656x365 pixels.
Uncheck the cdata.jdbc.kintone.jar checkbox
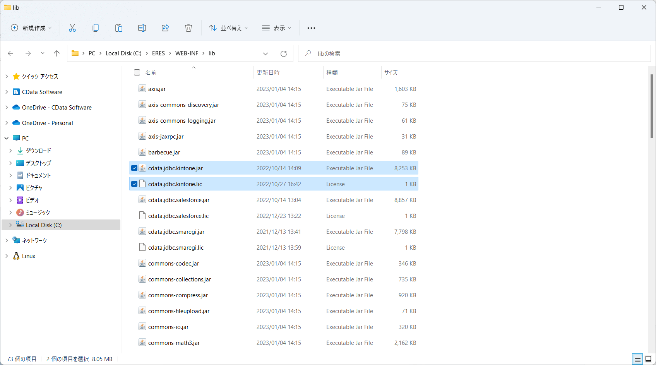(134, 168)
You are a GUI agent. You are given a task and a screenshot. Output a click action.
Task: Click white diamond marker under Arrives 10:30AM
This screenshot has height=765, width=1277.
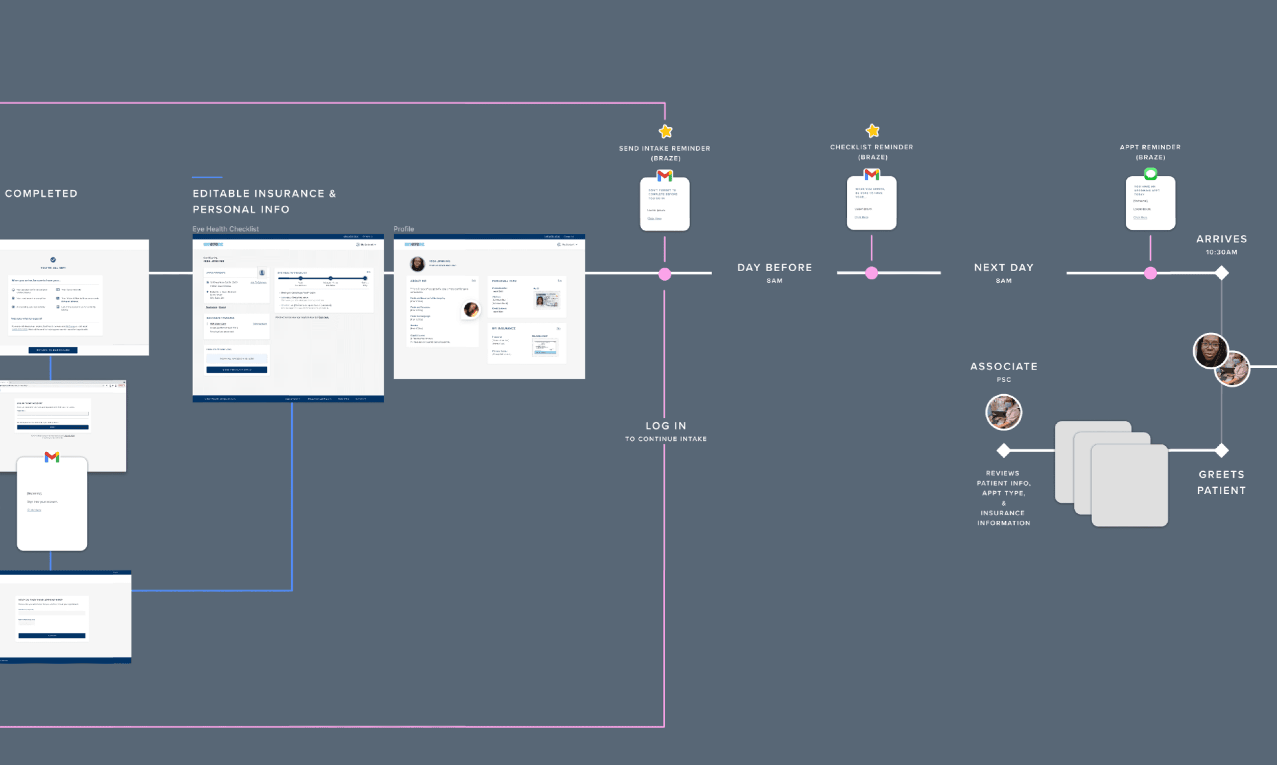coord(1221,273)
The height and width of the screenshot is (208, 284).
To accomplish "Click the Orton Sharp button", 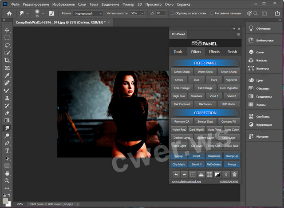I will click(x=181, y=72).
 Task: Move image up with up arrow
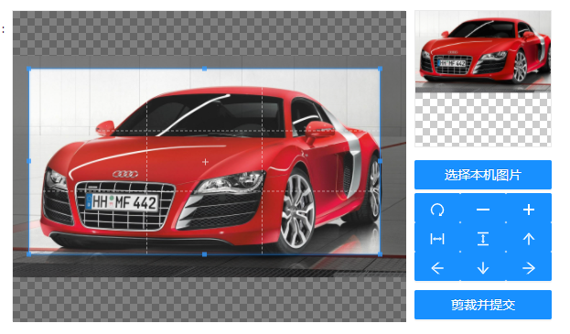point(529,239)
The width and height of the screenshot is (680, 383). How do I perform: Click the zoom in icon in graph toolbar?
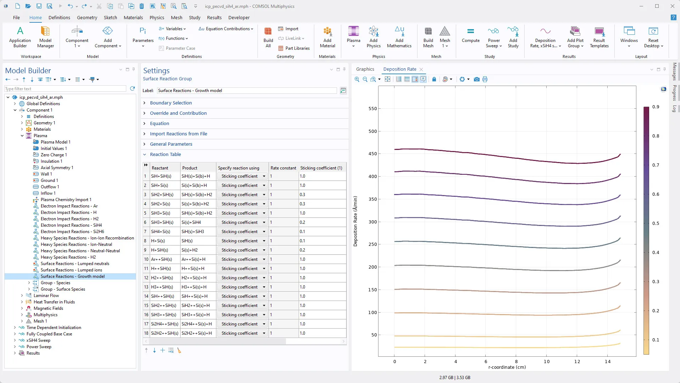tap(357, 79)
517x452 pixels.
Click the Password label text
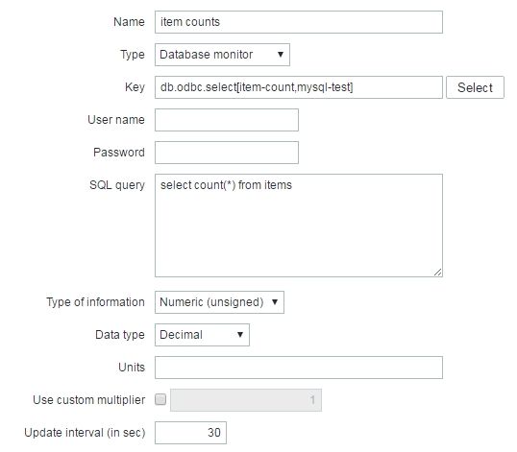click(x=119, y=152)
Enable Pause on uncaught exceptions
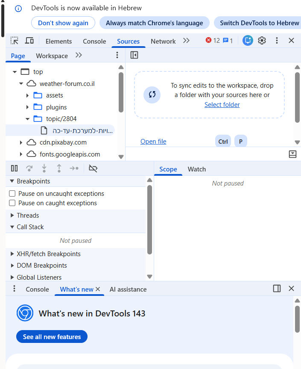Screen dimensions: 301x369 pyautogui.click(x=12, y=194)
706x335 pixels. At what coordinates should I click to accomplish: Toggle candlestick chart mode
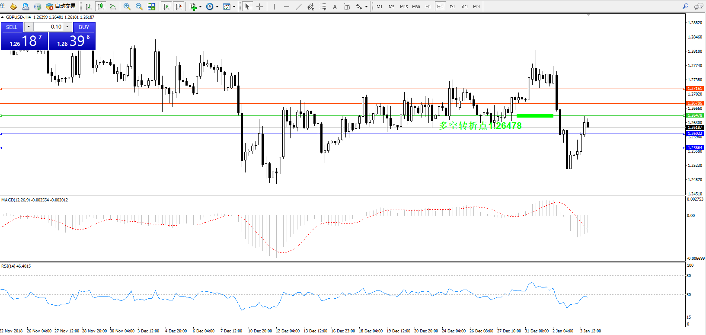click(x=101, y=6)
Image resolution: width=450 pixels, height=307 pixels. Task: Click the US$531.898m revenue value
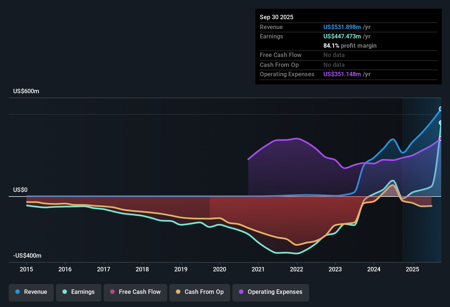coord(342,27)
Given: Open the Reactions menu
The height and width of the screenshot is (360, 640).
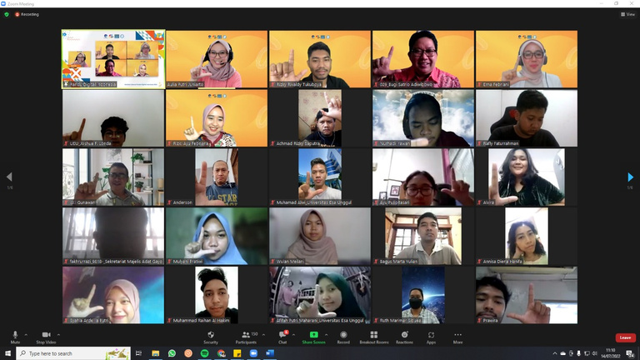Looking at the screenshot, I should point(404,337).
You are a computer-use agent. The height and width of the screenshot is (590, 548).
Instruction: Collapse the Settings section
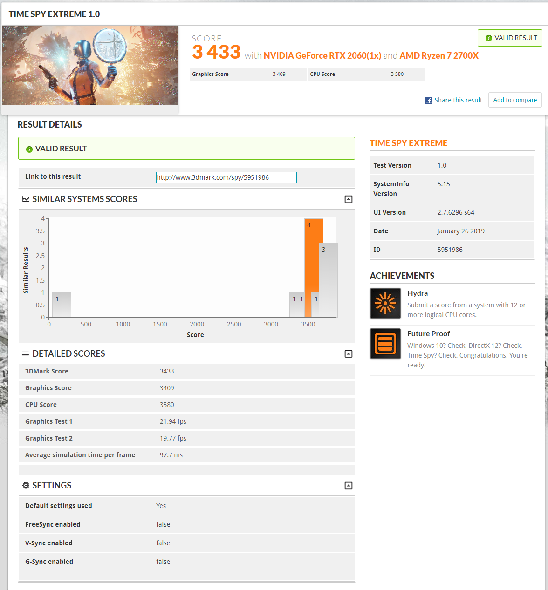coord(348,486)
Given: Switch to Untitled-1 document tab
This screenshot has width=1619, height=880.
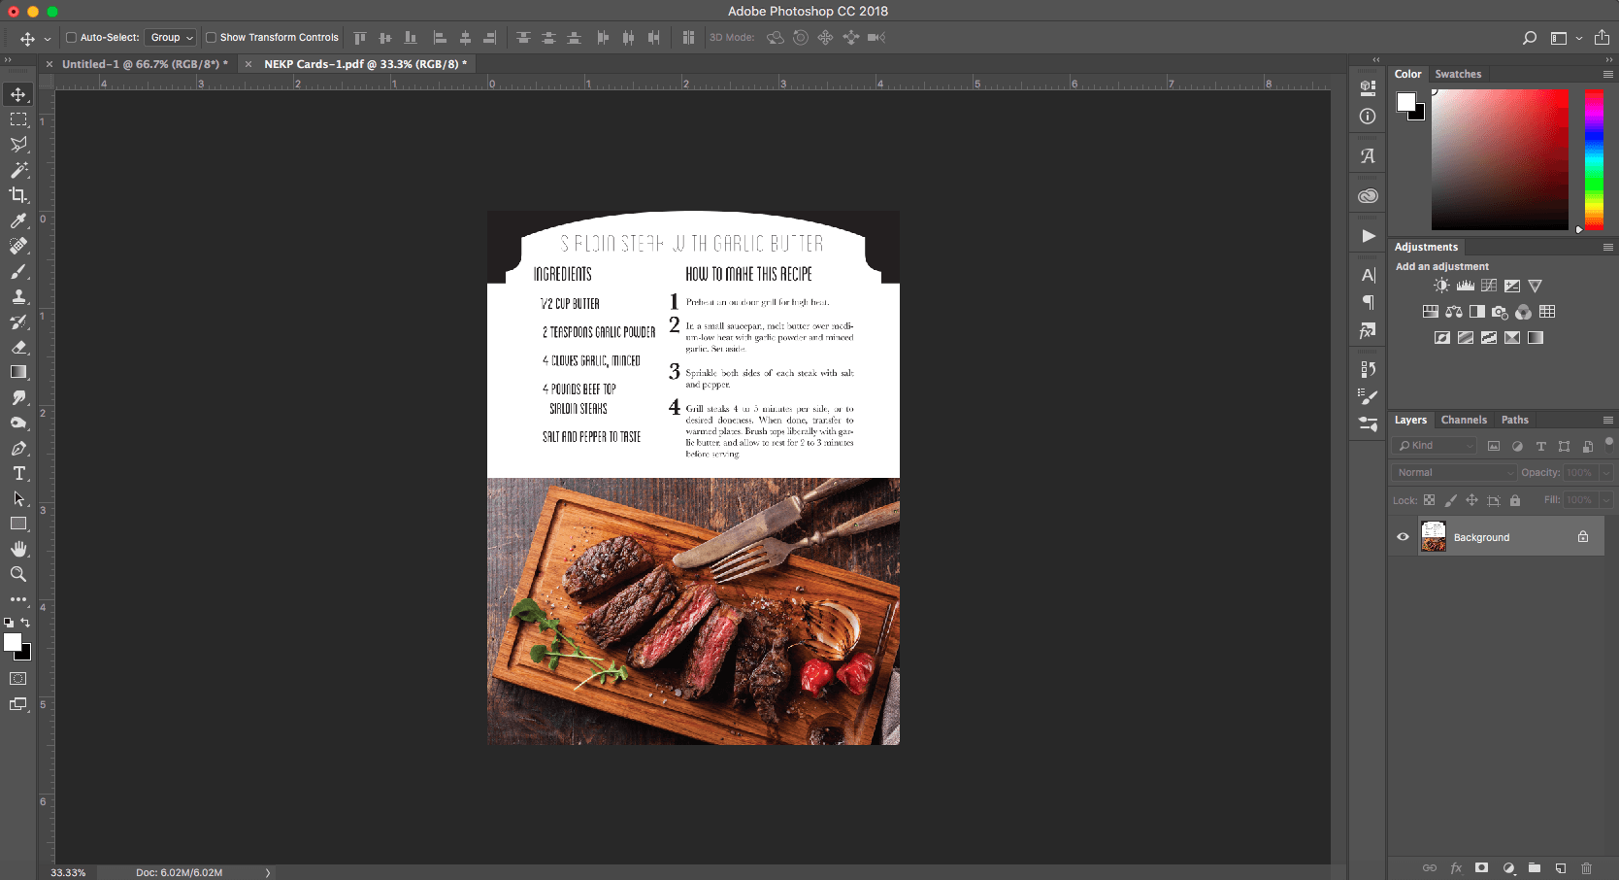Looking at the screenshot, I should tap(144, 64).
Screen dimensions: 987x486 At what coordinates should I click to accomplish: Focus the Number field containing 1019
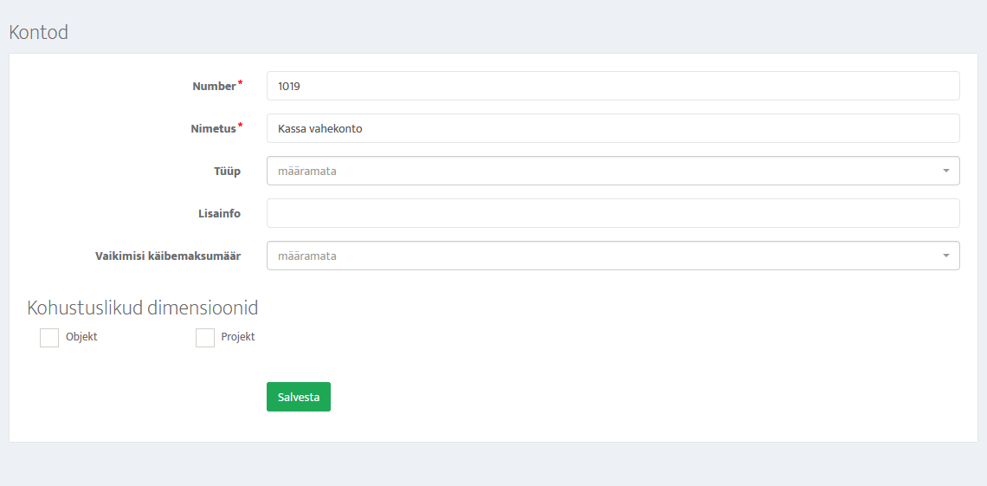613,86
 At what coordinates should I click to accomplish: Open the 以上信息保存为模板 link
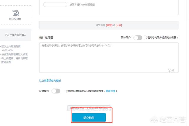point(50,81)
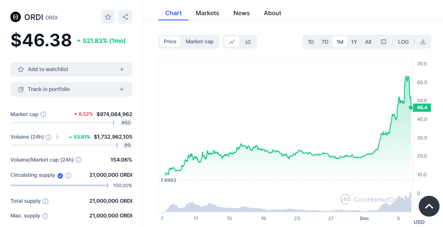Open the calendar date range picker

tap(384, 42)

• • • • •

Task instructions:
Turn the listing into a Markdown table, starting with the line that contains "At what coordinates should I click to accomplish: Open" and going on through the end of the listing. Use the columns Row and Line, with one row per line and blank lines skipped, and leave the pictures out.

The output:
| Row | Line |
|---|---|
| 1 |  At what coordinates should I click to accomplish: Open the 以上信息保存为模板 link |
| 2 | point(50,81) |
| 3 | Open the calendar date range picker |
| 4 | tap(384, 42) |